# Brief
Return, in their exact form, the lines that lie between the start of the data below and the line containing "News Literacy (905, 1333)", with both ends included.

# Exercise data

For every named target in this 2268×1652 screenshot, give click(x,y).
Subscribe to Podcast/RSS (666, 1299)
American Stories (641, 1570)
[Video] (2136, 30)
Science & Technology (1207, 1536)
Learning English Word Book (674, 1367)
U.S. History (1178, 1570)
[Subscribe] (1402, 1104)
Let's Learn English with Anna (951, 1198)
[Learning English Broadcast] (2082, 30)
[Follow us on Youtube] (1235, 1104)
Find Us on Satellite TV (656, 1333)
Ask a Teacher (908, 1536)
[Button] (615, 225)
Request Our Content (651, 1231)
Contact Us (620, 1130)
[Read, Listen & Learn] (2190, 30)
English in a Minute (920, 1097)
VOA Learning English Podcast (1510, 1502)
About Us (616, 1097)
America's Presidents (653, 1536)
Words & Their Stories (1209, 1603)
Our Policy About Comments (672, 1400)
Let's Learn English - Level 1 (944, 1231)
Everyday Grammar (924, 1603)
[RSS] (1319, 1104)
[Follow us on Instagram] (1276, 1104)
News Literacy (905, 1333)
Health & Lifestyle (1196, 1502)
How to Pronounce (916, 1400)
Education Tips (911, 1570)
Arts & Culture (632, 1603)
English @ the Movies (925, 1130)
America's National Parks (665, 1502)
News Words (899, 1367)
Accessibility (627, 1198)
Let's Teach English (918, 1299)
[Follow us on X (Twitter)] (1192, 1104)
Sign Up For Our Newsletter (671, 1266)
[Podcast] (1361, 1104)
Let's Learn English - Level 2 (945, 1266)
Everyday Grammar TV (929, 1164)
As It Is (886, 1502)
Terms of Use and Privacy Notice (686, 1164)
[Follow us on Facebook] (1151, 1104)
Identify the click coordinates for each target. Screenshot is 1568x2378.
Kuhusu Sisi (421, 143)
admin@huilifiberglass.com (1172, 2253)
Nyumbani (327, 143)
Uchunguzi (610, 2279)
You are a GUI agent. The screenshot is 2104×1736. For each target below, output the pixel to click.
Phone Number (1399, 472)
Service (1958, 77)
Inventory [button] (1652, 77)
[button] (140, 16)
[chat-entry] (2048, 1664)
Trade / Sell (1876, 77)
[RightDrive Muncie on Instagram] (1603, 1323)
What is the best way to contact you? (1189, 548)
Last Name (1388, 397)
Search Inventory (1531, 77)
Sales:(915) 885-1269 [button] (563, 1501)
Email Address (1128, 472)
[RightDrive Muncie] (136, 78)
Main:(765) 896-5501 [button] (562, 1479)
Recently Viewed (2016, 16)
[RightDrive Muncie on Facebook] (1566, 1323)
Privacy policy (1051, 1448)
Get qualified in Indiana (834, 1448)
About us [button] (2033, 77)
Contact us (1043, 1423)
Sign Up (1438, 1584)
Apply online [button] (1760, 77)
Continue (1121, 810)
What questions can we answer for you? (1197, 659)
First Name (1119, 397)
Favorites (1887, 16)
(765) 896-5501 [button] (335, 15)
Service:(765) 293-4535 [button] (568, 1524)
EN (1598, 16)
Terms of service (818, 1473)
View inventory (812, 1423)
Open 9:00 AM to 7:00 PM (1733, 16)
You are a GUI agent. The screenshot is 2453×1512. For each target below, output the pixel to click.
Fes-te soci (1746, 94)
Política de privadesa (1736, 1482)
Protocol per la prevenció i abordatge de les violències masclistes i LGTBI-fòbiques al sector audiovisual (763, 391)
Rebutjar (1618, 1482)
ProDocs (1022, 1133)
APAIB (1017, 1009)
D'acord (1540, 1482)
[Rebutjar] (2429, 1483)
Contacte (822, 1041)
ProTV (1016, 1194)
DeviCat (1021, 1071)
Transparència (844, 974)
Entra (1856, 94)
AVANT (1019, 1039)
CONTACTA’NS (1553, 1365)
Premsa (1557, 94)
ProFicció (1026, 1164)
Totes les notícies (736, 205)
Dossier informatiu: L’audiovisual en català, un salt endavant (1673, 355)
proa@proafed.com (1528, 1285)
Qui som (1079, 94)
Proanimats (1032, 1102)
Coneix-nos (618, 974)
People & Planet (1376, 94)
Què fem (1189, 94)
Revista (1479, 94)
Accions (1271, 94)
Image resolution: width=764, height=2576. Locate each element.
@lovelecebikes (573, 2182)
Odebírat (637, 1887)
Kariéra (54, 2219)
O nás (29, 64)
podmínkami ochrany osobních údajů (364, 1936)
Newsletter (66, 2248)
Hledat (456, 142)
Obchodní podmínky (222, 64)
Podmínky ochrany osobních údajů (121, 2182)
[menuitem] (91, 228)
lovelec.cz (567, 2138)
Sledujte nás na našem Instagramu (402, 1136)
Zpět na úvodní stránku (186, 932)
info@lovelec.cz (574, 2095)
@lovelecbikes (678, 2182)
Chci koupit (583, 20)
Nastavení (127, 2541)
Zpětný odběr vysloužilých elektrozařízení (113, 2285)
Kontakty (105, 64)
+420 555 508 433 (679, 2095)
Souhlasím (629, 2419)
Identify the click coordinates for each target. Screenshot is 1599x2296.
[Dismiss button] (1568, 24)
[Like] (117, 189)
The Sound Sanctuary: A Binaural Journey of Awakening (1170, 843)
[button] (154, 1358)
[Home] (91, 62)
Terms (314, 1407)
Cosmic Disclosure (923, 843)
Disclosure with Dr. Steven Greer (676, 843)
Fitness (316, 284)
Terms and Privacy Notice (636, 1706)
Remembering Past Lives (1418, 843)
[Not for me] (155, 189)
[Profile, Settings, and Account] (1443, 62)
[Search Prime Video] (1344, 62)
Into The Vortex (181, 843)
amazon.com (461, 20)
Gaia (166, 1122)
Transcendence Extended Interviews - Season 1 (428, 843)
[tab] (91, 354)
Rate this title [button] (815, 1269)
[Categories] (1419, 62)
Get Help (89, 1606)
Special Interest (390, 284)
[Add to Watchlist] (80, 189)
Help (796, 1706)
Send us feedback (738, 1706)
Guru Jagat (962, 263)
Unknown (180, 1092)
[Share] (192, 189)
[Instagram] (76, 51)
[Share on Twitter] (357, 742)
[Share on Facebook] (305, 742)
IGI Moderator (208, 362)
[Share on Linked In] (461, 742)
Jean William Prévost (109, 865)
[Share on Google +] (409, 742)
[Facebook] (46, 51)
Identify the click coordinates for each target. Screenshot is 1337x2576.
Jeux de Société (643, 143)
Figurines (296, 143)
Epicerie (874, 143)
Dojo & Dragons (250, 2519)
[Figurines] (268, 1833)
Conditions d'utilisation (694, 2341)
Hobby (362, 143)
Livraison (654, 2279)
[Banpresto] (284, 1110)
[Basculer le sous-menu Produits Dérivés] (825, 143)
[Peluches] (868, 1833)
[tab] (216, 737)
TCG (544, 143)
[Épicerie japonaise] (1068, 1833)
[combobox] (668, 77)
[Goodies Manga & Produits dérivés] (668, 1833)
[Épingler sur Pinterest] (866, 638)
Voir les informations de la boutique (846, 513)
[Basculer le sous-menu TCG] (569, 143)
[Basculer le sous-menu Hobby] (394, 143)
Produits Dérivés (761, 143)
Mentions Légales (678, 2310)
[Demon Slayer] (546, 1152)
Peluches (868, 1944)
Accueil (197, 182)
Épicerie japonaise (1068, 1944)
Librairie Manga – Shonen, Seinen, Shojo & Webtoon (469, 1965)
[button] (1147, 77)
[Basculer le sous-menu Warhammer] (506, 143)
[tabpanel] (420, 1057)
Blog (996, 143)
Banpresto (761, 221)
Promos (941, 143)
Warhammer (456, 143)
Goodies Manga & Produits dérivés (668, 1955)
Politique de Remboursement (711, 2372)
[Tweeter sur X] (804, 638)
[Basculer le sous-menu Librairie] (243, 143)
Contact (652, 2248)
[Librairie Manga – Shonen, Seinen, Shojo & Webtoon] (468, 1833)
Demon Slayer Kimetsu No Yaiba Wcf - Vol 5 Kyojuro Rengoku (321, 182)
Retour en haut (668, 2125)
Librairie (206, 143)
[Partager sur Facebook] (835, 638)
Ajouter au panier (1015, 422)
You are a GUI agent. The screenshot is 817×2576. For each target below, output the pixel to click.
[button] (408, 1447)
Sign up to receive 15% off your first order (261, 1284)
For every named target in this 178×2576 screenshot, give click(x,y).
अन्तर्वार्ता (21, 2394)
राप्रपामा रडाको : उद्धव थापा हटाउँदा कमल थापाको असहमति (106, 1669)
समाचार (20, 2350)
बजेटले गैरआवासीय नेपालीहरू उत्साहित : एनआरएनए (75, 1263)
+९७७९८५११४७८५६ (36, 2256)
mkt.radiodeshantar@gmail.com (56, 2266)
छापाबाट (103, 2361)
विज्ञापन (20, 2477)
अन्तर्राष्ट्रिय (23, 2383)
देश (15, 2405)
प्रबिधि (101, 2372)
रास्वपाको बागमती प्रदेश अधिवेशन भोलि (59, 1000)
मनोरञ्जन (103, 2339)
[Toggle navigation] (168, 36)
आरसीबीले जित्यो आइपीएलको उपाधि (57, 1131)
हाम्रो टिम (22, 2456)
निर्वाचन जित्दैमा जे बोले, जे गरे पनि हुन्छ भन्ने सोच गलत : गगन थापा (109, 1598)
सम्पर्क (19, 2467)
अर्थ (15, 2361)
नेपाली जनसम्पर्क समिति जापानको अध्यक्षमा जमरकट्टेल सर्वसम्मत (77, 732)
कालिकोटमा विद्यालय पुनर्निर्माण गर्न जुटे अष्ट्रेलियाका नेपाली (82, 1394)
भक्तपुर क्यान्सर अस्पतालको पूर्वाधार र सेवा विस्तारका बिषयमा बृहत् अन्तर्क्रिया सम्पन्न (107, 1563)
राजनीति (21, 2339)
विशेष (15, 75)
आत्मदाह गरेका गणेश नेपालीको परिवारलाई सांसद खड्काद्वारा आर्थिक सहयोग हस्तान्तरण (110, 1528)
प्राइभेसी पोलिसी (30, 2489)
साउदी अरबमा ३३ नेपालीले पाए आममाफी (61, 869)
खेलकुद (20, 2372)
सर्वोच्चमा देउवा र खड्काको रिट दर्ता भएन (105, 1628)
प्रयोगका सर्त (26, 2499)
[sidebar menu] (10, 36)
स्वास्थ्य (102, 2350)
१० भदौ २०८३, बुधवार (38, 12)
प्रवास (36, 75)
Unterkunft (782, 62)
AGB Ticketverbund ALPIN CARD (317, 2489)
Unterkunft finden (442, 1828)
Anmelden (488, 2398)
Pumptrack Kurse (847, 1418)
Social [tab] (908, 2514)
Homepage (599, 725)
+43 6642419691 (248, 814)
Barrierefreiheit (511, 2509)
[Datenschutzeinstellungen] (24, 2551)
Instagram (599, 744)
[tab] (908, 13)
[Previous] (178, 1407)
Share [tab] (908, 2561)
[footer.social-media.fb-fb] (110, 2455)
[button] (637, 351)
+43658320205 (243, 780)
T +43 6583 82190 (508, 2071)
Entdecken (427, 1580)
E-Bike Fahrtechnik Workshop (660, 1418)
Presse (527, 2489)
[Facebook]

# Task output
For every named target in this 2268×1652 screenshot, give click(x,y).
Subscribe to Podcast/RSS (666, 1299)
American Stories (641, 1570)
[Video] (2136, 30)
Science & Technology (1207, 1536)
Learning English Word Book (674, 1367)
U.S. History (1178, 1570)
[Subscribe] (1402, 1104)
Let's Learn English with Anna (951, 1198)
[Learning English Broadcast] (2082, 30)
[Follow us on Youtube] (1235, 1104)
Find Us on Satellite TV (656, 1333)
Ask a Teacher (908, 1536)
[Button] (615, 225)
Request Our Content (651, 1231)
Contact Us (620, 1130)
[Read, Listen & Learn] (2190, 30)
English in a Minute (920, 1097)
VOA Learning English Podcast (1510, 1502)
About Us (616, 1097)
America's Presidents (653, 1536)
Words & Their Stories (1209, 1603)
Our Policy About Comments (672, 1400)
Let's Learn English - Level 1 (944, 1231)
Everyday Grammar (924, 1603)
[RSS] (1319, 1104)
[Follow us on Instagram] (1276, 1104)
News Literacy (905, 1333)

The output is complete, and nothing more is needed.